Robotik - Ep.5: Feedback Control with Linear Quadratic Regulator (LQR) | rey’s blog

Previous: Intro to Control and Proportional-Integral-Derivative (PID) Controller

We covered the Proportional-Integral-Derivative (PID) controller in the previous post. In this post we will discuss about another controller called the Linear Quadratic Regulator (LQR).

Linear Quadratic Regulator (LQR)

Just like PID, the Linear Quadratic Regulator (LQR) is also considered as a feedback controller. Nevertheless, LQR computes the control signals by modelling it as an optimization problem. That is, it tries to compute control signals that minimizes some cost function.

Consider a linear system:

\[\dot{s} = As + Bu\]

where \(s\) is an \(n\)-dimensional vector that represents the state of the system, and \(u\) is an \(m\)-dimensional vector that represents the control signal. Here, \(A\) and \(B\) are \(n\)-by-\(n\) and \(m\)-by-\(m\) matrices, respectively, that describes the dynamics of the system.

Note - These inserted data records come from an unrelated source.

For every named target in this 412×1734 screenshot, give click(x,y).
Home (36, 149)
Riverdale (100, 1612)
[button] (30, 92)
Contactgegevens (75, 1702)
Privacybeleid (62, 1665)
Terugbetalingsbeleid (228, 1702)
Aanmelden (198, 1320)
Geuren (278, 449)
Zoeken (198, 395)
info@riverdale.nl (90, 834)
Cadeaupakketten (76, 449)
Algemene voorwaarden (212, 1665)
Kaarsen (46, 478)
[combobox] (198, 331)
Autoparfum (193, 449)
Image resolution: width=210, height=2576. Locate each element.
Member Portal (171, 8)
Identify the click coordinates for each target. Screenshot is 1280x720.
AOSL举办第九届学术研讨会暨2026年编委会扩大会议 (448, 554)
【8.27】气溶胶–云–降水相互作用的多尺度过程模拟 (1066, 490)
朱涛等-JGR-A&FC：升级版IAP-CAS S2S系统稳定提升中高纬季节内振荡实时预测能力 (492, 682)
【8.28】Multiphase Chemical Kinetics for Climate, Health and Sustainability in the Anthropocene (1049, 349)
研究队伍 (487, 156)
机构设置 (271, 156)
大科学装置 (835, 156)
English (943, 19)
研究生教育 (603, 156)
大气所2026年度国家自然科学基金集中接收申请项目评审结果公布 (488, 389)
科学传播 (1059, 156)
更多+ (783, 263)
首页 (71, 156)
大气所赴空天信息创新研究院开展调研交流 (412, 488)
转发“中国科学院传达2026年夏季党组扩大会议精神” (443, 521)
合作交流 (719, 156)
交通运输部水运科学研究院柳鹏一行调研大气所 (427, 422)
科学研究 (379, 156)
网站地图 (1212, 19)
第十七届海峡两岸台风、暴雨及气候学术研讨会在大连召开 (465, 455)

Say we also have a goal state \(s_g\) that we want to reach. Our job is to find a sequence of control signals \(u\) that will take us to this goal state.

The assumption we make in LQR is that the controller is a linear controller. In turns out that in most cases, a simple linear controller in the form of \(u = -ks\) works well to solve this problem. The question now is: what is \(k\) and how do we find \(k\) that can achieve our goal?

First, we need to define a cost function that quantify the performance of the controller. In LQR we define the cost function as a quadratic cost function:

\[C = \int_{t = 0}^{t = H} ((s_t - s_g)^T Q (s_t - s_g) + u_t^T R u_t) dt\]

where \(t\) denotes the time, while \(Q\) and \(R\) are positive definite matrices where off-diagonal elements in the matrix are all 0. Intuitively, each of the diagonal elements in \(Q\) reflect how much we care about a particular error signal. On the other hand, each element in \(R\) reflect how much we care about performing a particular action. In practice, \(Q\) and \(R\) are something that we as the controller designer manually choose depending on how we want the systems to perform (this will become clearer in the example section below). At this point the name ‘‘LQR’’ actually starts to make sense. It comes from the fact that: (1) we assume a linear controller, we use a quadratic cost function, and (3) we aim to regulate the system.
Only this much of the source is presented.